*TEXT SECTION*:
How important is onshore wind energy to the UK?
How much electricity in the UK is currently generated by onshore wind turbines?
Onshore wind was the second biggest contributor to renewable electricity generation after bioenergy in 2018, representing 27.4% of renewable generation and 9.1% of all electricity generation. Electricity generation from onshore wind increased to a record 30.4 terawatt-hours (TWh) in 2018. The UK’s installed capacity of onshore wind power is 13.6 gigawatts (GW). Capacity has been boosted in the last few years by higher wind speeds and the completion of new windfarms. More than 1,000 onshore wind turbines were installed in 2017 with a capacity of 2,666 MW, as developers sought to take advantage of subsidies before they were withdrawn. In 2018 there was a significant decrease in onshore wind installations from the 2017 peak, with €0.5 billion of investment and 598 MW installed. Onshore wind is the cheapest form of renewable energy to generate within the UK.
Where are onshore windfarms currently located in the UK?
Onshore wind turbines are located in areas with adequate wind speeds and in exposed locations free from obstacles like trees or buildings that can interfere with turbine performance. Particularly suitable wind speeds are found in Scotland, Northern Ireland and Wales.

*STORED RECORDS*:
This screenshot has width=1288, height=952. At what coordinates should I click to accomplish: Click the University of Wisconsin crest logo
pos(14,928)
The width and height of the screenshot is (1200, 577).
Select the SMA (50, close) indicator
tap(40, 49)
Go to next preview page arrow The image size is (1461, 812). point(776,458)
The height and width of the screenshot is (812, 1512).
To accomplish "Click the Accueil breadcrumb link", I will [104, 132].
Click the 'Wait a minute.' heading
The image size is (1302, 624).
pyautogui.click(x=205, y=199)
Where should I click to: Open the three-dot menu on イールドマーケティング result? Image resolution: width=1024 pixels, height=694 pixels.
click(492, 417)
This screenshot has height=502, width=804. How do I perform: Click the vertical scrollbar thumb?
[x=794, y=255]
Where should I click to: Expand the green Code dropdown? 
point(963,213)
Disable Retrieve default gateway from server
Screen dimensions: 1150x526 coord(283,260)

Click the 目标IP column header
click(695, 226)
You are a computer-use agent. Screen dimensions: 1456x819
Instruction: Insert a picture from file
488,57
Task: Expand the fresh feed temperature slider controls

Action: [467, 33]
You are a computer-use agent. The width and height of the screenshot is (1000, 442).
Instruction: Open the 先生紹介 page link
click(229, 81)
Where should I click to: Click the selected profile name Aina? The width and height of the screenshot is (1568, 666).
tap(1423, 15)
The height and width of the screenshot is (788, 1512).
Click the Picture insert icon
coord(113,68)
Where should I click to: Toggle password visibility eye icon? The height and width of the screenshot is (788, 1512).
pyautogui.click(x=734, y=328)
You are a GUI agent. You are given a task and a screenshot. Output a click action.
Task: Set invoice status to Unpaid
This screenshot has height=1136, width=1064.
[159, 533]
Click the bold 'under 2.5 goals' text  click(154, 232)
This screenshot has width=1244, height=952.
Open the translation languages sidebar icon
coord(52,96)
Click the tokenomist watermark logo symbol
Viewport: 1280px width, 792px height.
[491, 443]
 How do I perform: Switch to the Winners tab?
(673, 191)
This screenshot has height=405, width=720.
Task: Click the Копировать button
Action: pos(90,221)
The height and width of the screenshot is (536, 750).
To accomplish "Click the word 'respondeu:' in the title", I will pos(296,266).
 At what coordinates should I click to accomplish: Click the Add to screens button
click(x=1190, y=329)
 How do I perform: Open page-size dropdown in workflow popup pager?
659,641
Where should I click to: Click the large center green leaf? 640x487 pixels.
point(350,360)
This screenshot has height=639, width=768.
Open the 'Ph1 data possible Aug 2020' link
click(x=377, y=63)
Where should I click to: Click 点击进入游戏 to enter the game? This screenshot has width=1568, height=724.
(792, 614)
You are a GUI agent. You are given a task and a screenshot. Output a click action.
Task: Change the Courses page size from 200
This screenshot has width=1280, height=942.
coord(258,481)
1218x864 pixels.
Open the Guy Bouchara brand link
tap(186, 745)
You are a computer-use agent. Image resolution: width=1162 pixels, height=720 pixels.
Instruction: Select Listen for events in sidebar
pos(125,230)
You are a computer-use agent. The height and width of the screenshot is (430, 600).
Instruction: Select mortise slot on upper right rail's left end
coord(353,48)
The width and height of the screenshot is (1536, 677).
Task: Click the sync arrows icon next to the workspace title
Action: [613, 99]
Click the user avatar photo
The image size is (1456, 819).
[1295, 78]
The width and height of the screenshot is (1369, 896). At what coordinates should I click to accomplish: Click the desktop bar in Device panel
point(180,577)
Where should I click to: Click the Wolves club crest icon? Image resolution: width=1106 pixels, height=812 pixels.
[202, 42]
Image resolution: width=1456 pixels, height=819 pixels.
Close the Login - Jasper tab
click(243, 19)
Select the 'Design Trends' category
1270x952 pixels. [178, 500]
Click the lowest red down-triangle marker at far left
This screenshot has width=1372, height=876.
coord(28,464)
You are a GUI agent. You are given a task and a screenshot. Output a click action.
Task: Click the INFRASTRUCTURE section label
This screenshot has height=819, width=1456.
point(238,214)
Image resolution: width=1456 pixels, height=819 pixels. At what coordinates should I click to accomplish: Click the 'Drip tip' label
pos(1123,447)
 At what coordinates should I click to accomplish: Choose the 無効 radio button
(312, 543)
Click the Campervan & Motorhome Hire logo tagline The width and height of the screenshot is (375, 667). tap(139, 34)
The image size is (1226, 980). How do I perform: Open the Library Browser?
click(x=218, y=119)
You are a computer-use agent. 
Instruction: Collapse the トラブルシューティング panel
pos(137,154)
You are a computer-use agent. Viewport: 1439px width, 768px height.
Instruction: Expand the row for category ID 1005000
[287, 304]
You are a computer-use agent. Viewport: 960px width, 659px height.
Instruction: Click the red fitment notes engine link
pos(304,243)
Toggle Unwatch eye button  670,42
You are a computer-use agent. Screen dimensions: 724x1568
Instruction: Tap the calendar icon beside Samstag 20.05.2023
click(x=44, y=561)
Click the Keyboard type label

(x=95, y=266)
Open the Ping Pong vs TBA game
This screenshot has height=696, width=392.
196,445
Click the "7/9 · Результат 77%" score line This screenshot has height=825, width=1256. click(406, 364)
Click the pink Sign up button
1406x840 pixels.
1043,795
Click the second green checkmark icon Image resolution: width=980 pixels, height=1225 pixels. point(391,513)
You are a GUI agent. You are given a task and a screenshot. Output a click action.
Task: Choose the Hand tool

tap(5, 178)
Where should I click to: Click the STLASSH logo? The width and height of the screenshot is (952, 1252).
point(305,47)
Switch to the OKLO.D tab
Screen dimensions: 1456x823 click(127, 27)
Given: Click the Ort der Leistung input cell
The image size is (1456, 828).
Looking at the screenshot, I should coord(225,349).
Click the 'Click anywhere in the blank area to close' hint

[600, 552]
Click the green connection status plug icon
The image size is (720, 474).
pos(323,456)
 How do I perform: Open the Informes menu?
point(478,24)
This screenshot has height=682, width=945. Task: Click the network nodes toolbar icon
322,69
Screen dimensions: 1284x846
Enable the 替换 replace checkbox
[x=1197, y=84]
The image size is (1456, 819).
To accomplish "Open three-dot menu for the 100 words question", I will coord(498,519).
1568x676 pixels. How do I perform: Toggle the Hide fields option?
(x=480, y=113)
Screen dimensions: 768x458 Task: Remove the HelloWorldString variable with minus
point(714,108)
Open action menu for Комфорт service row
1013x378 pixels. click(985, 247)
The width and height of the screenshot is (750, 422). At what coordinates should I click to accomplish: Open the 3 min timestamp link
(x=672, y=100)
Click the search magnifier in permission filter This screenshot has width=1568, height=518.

*EXERCISE REQUIREMENTS*:
1. According to the text on UK onshore wind energy, what is the UK's installed capacity of onshore wind power?
2. Rewrite everything from "Onshore wind was" down to "within the UK." in the onshore wind text, changing "cheapest" to "least expensive".
The material has no connection to the text on UK onshore wind energy.

*SOLUTIONS BELOW*:
1. 13.6 gigawatts (GW).

2.
Onshore wind was the second biggest contributor to renewable electricity generation after bioenergy in 2018, representing 27.4% of renewable generation and 9.1% of all electricity generation. Electricity generation from onshore wind increased to a record 30.4 terawatt-hours (TWh) in 2018. The UK’s installed capacity of onshore wind power is 13.6 gigawatts (GW). Capacity has been boosted in the last few years by higher wind speeds and the completion of new windfarms. More than 1,000 onshore wind turbines were installed in 2017 with a capacity of 2,666 MW, as developers sought to take advantage of subsidies before they were withdrawn. In 2018 there was a significant decrease in onshore wind installations from the 2017 peak, with €0.5 billion of investment and 598 MW installed. Onshore wind is the least expensive form of renewable energy to generate within the UK.